When we get inside the house the phone is ringing. It’s Mother. She knows Daddy goes to Washington on Tuesdays, Wednesdays, and Thursdays.

“Hello,” I say. “We’re fine,” I say. “How are you?”

She says she and the little children miss us. She says she loves us.

“Jimbo just killed his first snake,” I say. “He beat him to death with a hoe.”

Mother gets quiet. “Let me talk to him,” she says.

But Jimbo won’t. He turns on the TV and listens while Douglas Edwards reads the world news. “He can’t come right now,” I say.

“I’m proud of him,” Mother says. “Tell him that.”

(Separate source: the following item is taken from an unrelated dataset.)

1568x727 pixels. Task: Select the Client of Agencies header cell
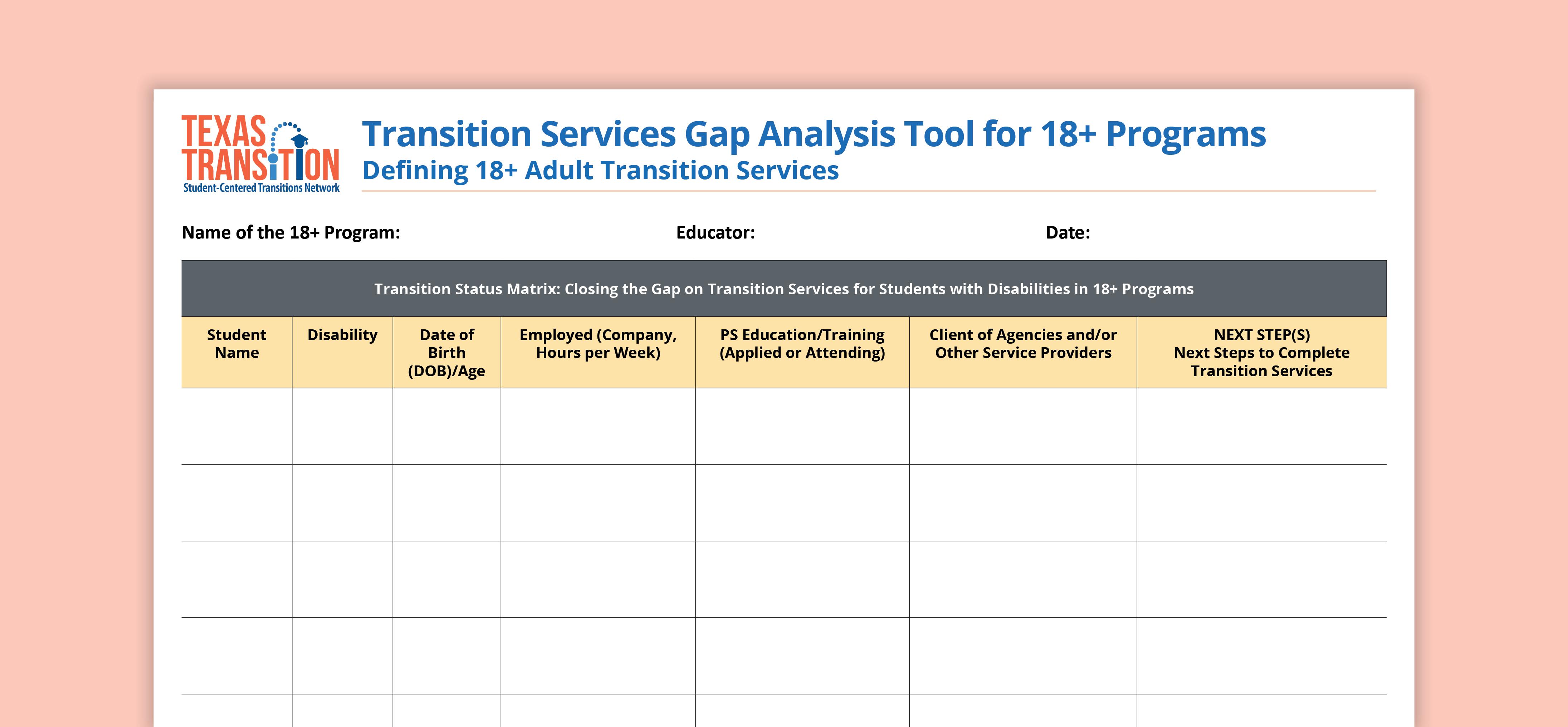click(x=1022, y=344)
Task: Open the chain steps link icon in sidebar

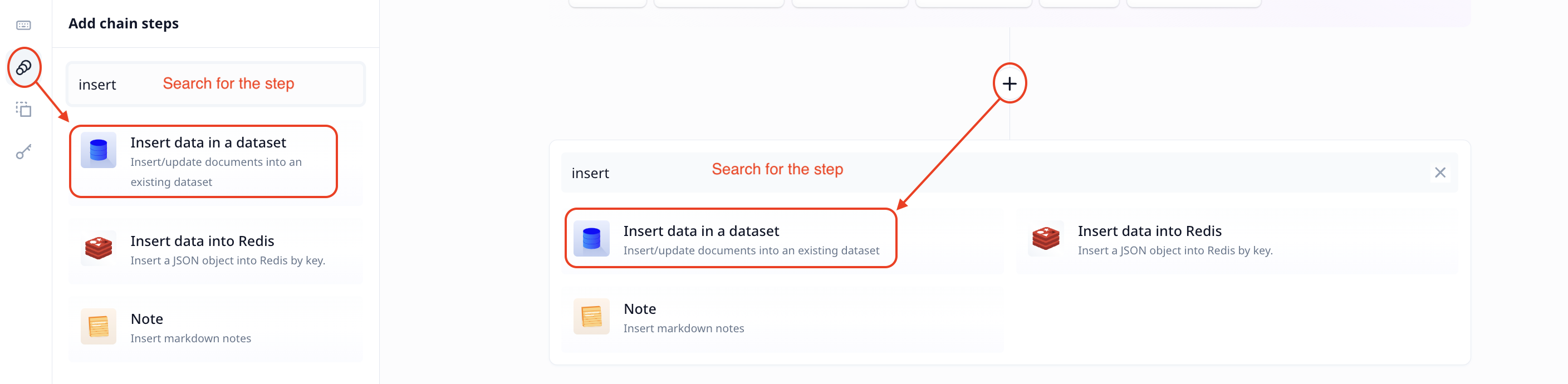Action: [24, 67]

“I will,” I say. And we hang up.

I walk outside and sit on the front steps. The shovel and hoe lay slung across the walk. We should put them away before Daddy comes home. I like to sit outside in the late afternoon and breathe cool air. I like to watch the cars drive by our house, sometimes with their headlights on, fathers heading home from work, sleeping as they drive, and shorthaired mothers with backseats full of neighborhood children, delivering them home from baseball practice and piano lessons, stopping to let them out, their goodbyes echoing up and down the street, like the saddest music in the world.